- Born: James Hillocks 28 January 1915 Buckie, Scotland
- Known for: Portraits, Landscapes
- Awards: Guthrie Award, 1947

= James Hillocks =

Scottish painter (born 1915)

James Hillocks (born 28 January 1915) was a Scottish painter. He won the Guthrie Award in 1947 with his work, the oil painting Portrait Of My Mother. He went to teach art in Ghana.

==Life==
Hillocks was born on 28 January 1915 at 8 Cluny Terrace, Buckie. His father was Edward Hillocks (1870–1962) and his mother was Margaret Johnston (born c. 1872). His elder brother Edward Hillocks (1902–1962) was a motor engineer.

In 1949, he married Kathleen Kerr Moyes, known as Kay. They had a son, who was born in Buckie in January 1951.

The Hillocks had already moved to Ashimola in the Gold Coast, but Kay had returned to Scotland to have her baby.

On 4 May 1955, Kay had a daughter. This time she did not return to Scotland and the baby was born in Suntresu Hospital, Kumasi, Gold Coast.

==Art==
Hillocks studied at Gray's School of Art in Aberdeen. He studied under Robert Sivell and was a contemporary of Alberto Morrocco and Taylor Bremner. With Morrrocco and Taylor he painted murals under Sivell's supervision, notably in Aberdeen University Union's exhibition hall.

James McClellan MacKendrick (1920-1988) had known Hillocks since 1945. Hillocks had followed the full course of 'Arts and Crafts' at Gray's School of Art and also obtained a teacher's certificate from the Education Department of Scotland.

Hillocks became an Art Teacher in Keith Grammar School.

While staying at 5 Cluny Terrace, Buckie, Hillocks entered two works into the Royal Scottish Academy exhibition of 1947. It was the first and only time he exhibited at the RSA. The works were: Portrait Of My Mother and The Schoolroom Window. He won the Guthrie Award with the portrait of his mother.

He received a Carnegie Trust grant which allowed him to travel Europe until September 1949.

His friend James MacKendrick became a supervisor of the School of Art in Kumasi College in Gold Coast (now Ghana) for the period 1952–62. W. E. Duncanson became Principal of the college from 1954 to 1961. A number of Scottish art appointments were made by the college:- Tom McCrorie MacNair, Conrad McKenna, G. W. Lennox Patterson; and the Glasgow School of Art became a clearing house for teachers. The external examiner of the period was Douglas Bliss, the Director of the Glasgow School of Art.
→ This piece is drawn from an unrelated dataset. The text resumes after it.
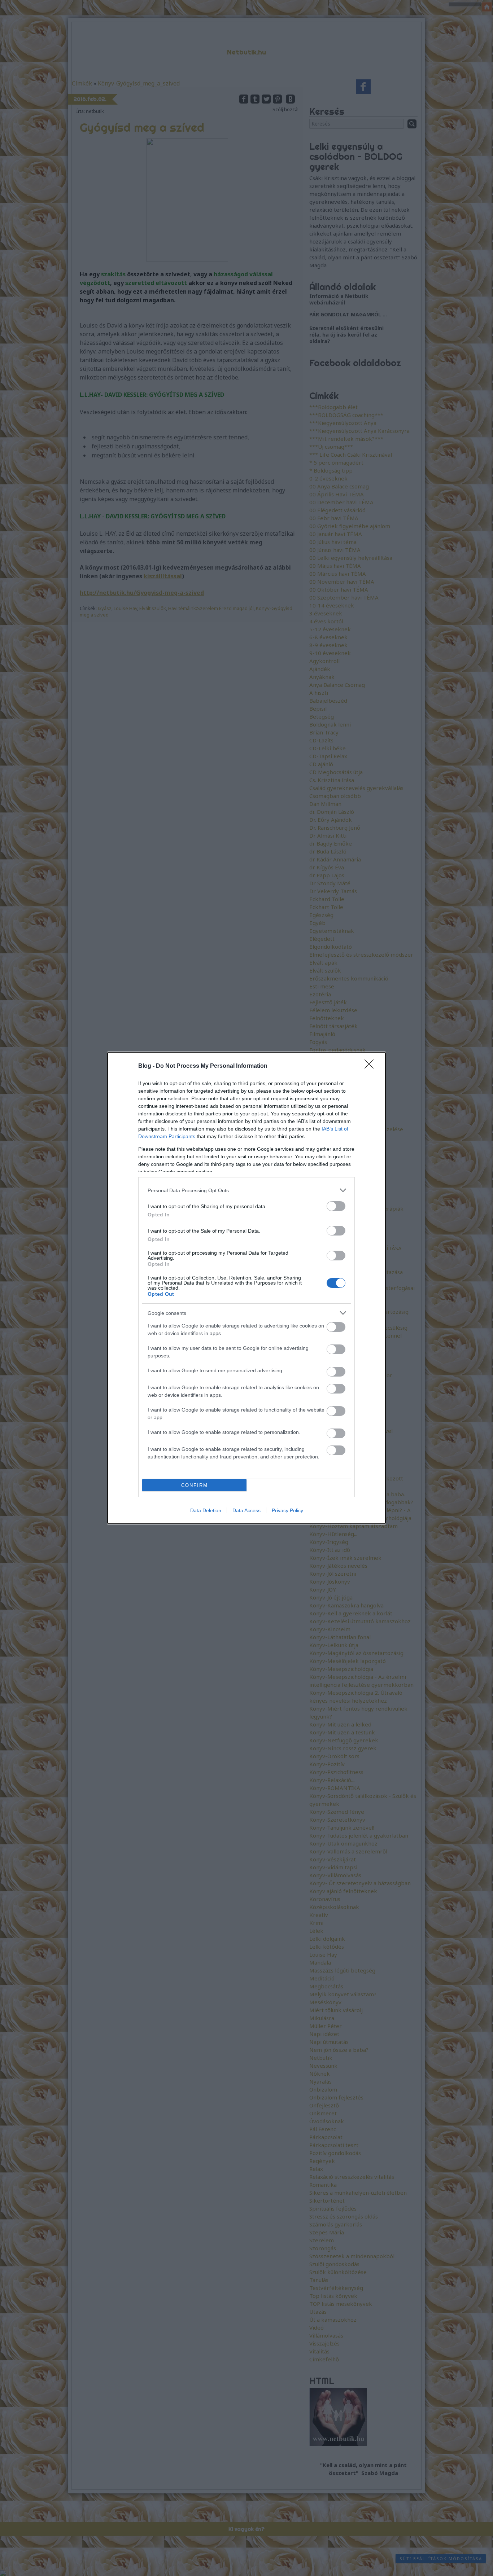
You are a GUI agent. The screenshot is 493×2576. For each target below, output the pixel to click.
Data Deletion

In 1950, Hillocks was another that went to the Gold Coast as he had got a job there as an Art Teacher at a Teacher Training College. The Gold Coast implemented a Scottish style of art training - from 1952 to 1962 this is known as 'the Scottish Period' in Ghana - and Hillocks was one of the teachers at College of Art of the Kwame Nkrumah University of Science and Technology (KNUST), Kumasi.

One of Hillock's students was Edmund Tetteh, better known as Professor E. J. K. Tetteh, a painter of Kumasi Realism. Tetteh said of Hillocks that he was a great colourist.

Another student Grace Kwami received realist and impressionistic techniques from James Hillocks. Hillocks introduced those techniques from 1952.

The Hillocks went back and forth from Scotland to the Gold Coast over the next few years. The Gold Coast became independent in 1957, becoming Ghana. It is known that James Hillock stayed there after Ghana's independence. For how long is not clear. The Hillocks took a ship to England from Ghana in December 1958. They were returning to the Schoolhouse in Portknockie in Banffshire. It is not known if they returned to Ghana as usual later.

==Works==
The Schoolroom Window has been for auction.